Semicolons, first sentences and stories that stick
Letters to a Young Writer: Some Practical and Philosophical Advice
By Colum McCann Bloomsbury, £12.99
‘Just keep your arse in the chair. Arse in the chair. Arse in the chair.” Colum McCann is quite right: resisting the procrastinatory impulse – the writer’s nemesis – is a question of will, and ensconcing yourself in a physical space is the necessary starting point for any productive literary endeavour.
Pithy, direct and to the point, Letters to a Young Writer dispenses wisdom in short, easily digestible chapters, spanning everything from the technical aspects of writing to the business side of things, as well as some highly pertinent remarks about the importance of not being too hard on yourself.
Much of this advice is, in truth, little more than received wisdom repackaged: the need to conjure a sense of realism with small, telling details; the aesthetic benefits of shifting narrative perspectives and playing around with chronology; the suggestion that writers should go out and experience the real world for a couple of years before putting pen to paper; and so on.

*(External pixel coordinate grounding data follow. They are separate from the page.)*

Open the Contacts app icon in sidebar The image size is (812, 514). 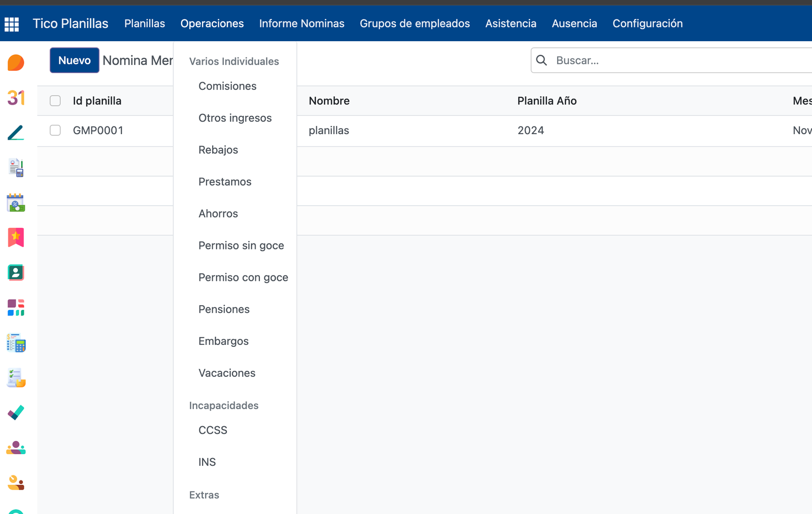coord(16,273)
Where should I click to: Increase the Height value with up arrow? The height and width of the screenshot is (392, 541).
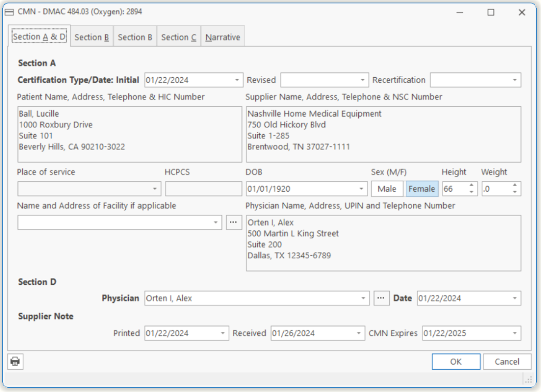point(472,185)
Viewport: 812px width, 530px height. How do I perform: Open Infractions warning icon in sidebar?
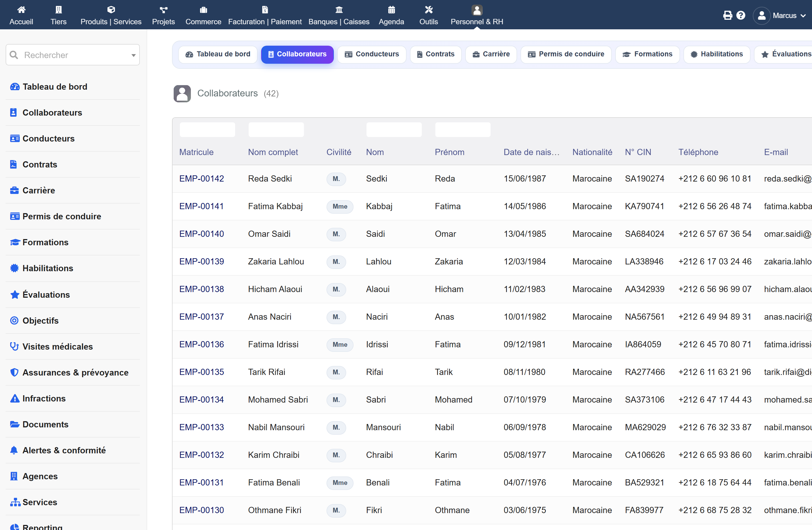[15, 398]
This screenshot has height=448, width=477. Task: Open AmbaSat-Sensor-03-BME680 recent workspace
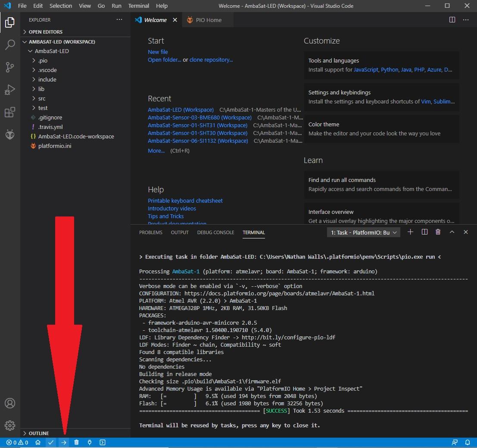[x=200, y=117]
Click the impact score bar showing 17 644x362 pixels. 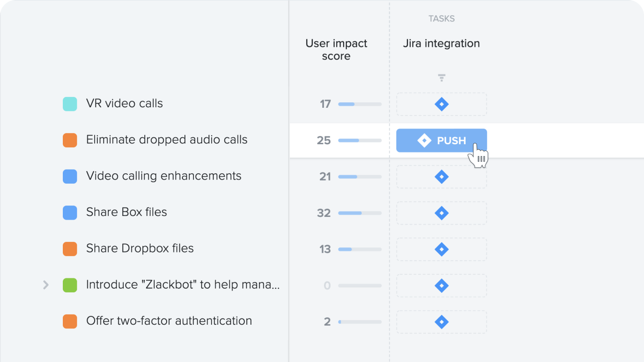coord(360,104)
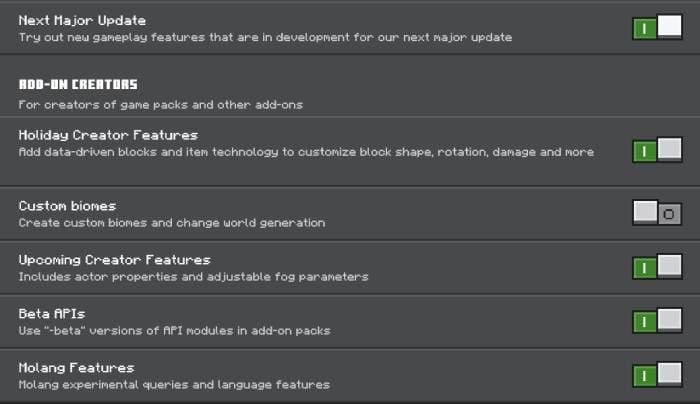Switch off Upcoming Creator Features toggle

657,267
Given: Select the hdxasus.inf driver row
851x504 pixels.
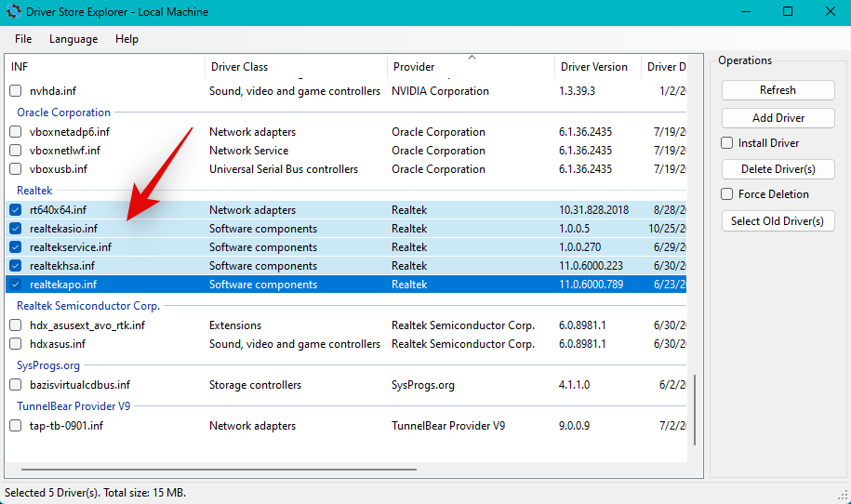Looking at the screenshot, I should [x=58, y=344].
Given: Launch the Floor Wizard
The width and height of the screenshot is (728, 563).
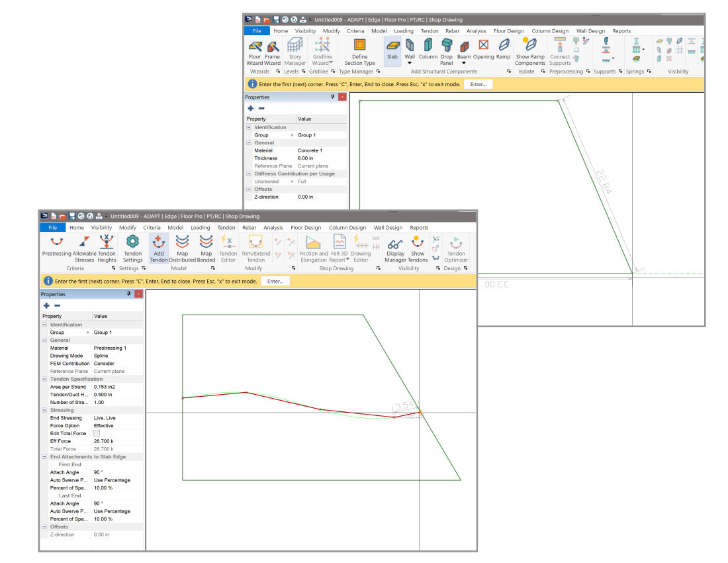Looking at the screenshot, I should (x=254, y=46).
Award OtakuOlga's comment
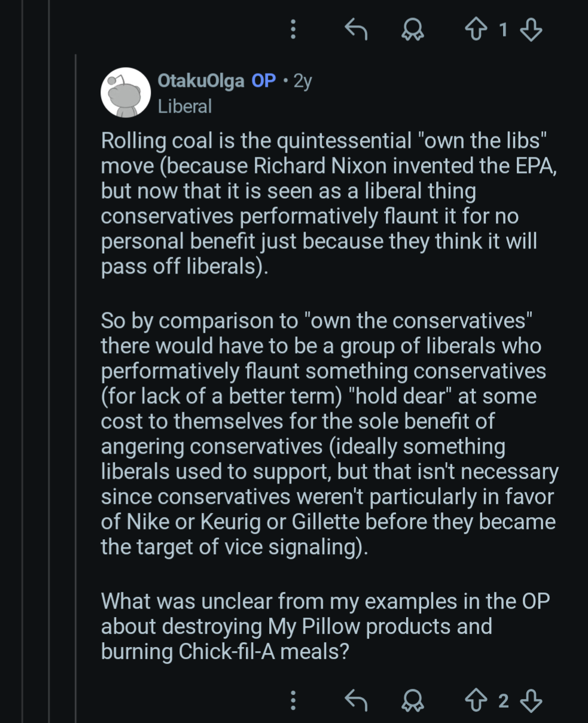 tap(412, 700)
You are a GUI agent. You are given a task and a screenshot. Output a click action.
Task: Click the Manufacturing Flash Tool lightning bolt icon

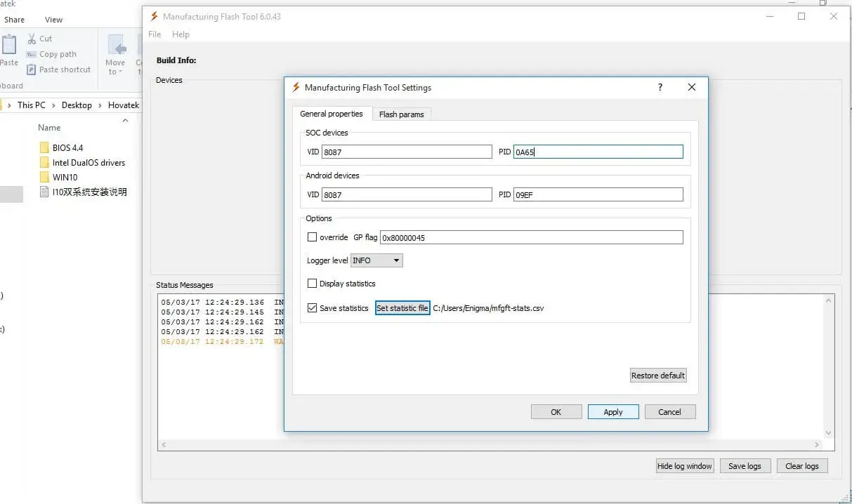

One suspects the initiative for books like this comes not from the author but from the spreadsheet of some enterprising commissioning editor looking to piggyback on the proliferation of masters courses in creative writing. It beggars belief to imagine McCann, kicking his heels in his New York home thinking, This is what I want to do next.
At any rate, his spare, confidential tone elevates Letters to a Young Writer above the run-of-the-mill “how to” books on the market. McCann, who has written six novels in a literary career spanning more than two decades, is conversational and avuncular in these brief, second- person missives; even if, particularly when he addresses his reader as “young writer”, his manner verges on the parodic. This volume will be a useful starting point for an aspiring author in the very earliest stages of their literary journey, but anyone hoping for advanced insights may be disappointed.

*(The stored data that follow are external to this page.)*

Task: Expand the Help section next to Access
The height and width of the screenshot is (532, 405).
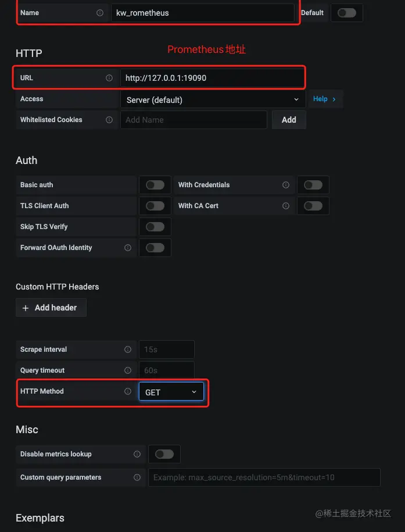Action: tap(324, 99)
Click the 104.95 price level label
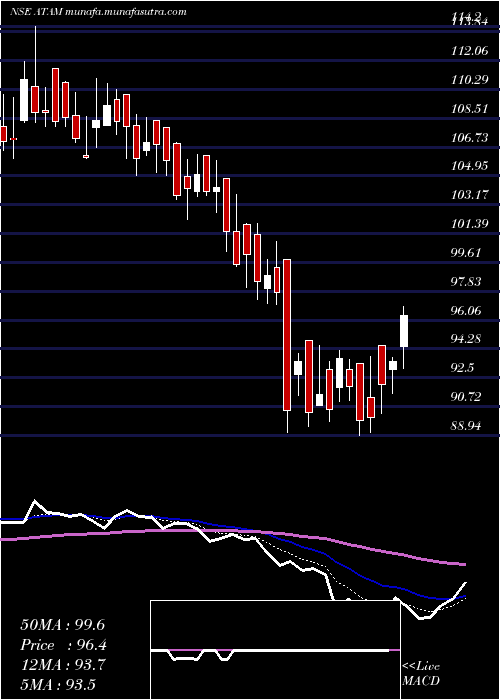 tap(470, 167)
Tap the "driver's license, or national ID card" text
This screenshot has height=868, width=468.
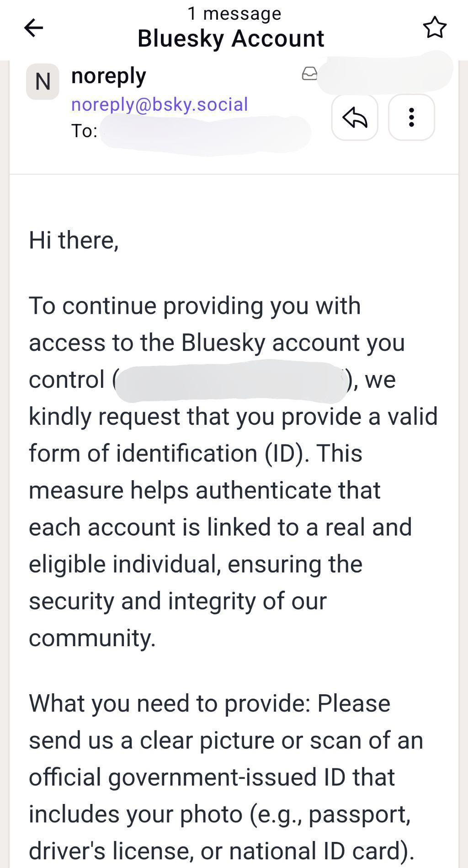click(222, 851)
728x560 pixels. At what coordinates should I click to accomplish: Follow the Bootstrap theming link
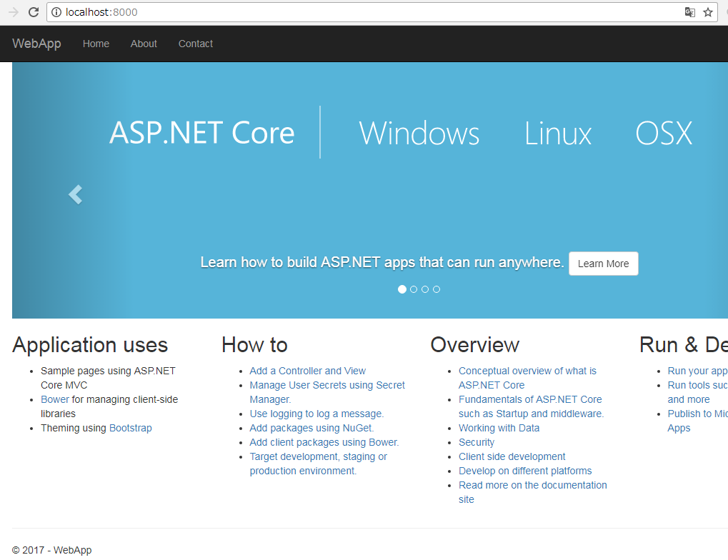tap(130, 428)
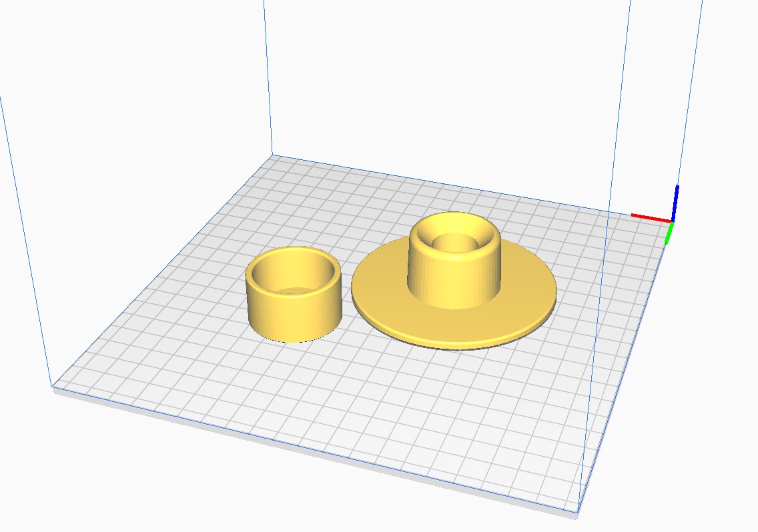Click the front-right corner of the build plate
The image size is (758, 532).
[x=578, y=512]
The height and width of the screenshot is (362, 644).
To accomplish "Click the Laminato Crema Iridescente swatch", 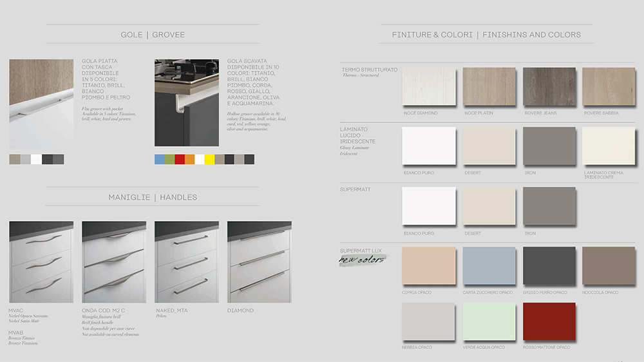I will click(x=609, y=146).
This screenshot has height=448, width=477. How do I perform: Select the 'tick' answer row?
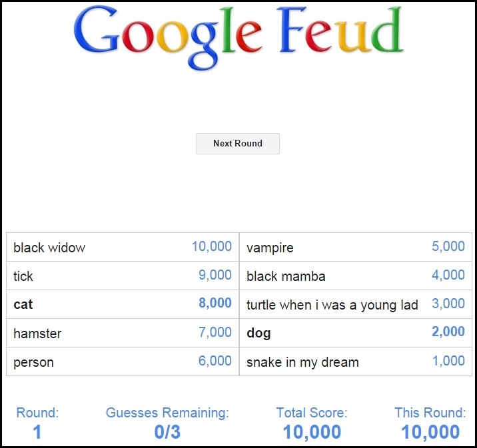click(x=123, y=276)
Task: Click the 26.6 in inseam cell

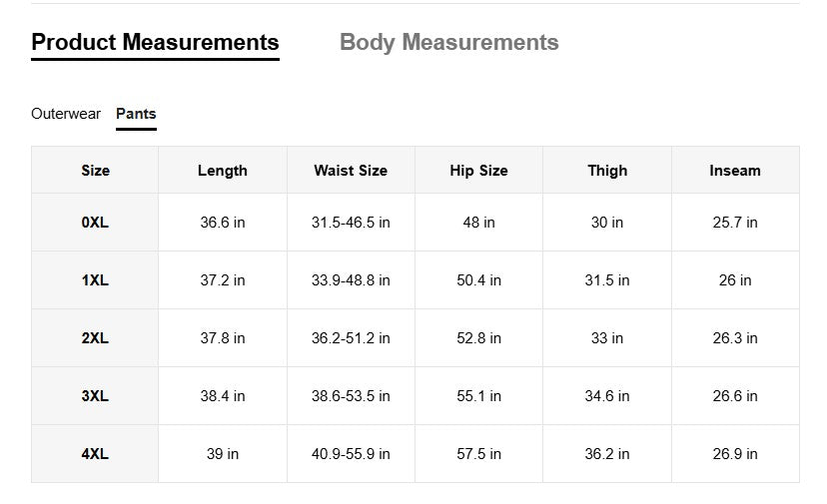Action: point(735,396)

Perhaps the most pleasing and refreshing nugget of counsel in these pages is McCann’s i njunction against excessive use of the semicolon: “It is a muscular comma when used correctly,” he rightly reminds us. Though the tendency to abuse this punctuation mark is by no means limited to inexperienced writers, it does crop up an awful lot in emerging fiction, and it’ s easy enough to understand why.
Repeated semicolon deployment works as a sort of syntactic crutch, a get- out that helps elide over weaknesses in the rhythm and flow of the prose. It can bestow a superficial veneer of dreamy profundity, an effect that comes too easily and too cheaply to be worth much at all. Saturation will usually result in prose that feels untethered and insubstantial, and lacks conviction.
Some of McCann’s other recommendations are less convincing. His chapter on characterisation advises writers to get to know their creations inside out, to really understand what makes them tick – “What is the first time she shoplifted? What makes her happy? What terrifies her? What does she feel most guilty about?” and so on – in order to make them as vivid as possible. But is this always necessary? A many worthy modern novels have featured comparatively two-dimensional protagonists whose neuroses are only lightly adumbrated, and whose portraits are all the more compelling for being, in a sense, unfinished.
It is important for such literary guidance manuals to avoid being too prescriptive if they are not to stifle creativity, although to McCann’s credit he does take care to qualify many of his suggestions to ensure they are not interpreted too rigidly.
A useful starting point . . . but anyone hoping for advanced insights may be disappointed
More egregiously, McCann lends his endorsement to that dubious mainstay of creative writing didacticism: that the prescription that a story’s opening line must pack a hefty punch. The excessive emphasis afforded to this imperative – be simultaneously profound, urgent, clever, funny, shocking, all in one sentence – is responsible for the prevalence of grotesquely overwritten opening sentences in workshopped fiction. Some stories even read as though they were conceived, in their entirety, by working backwards from a painstakingly arresting first sentence.
Here is an alternative suggestion, and you can have it for nothing: if your reader is going to abandon you because your opening line was not simultaneously profound, urgent, clever, funny and shocking enough to retain their attention, the chances are they would have left you anyway. Have the self- belief to write a first sentence that fits with your second, third and fourth sentences. That would be a start; literally.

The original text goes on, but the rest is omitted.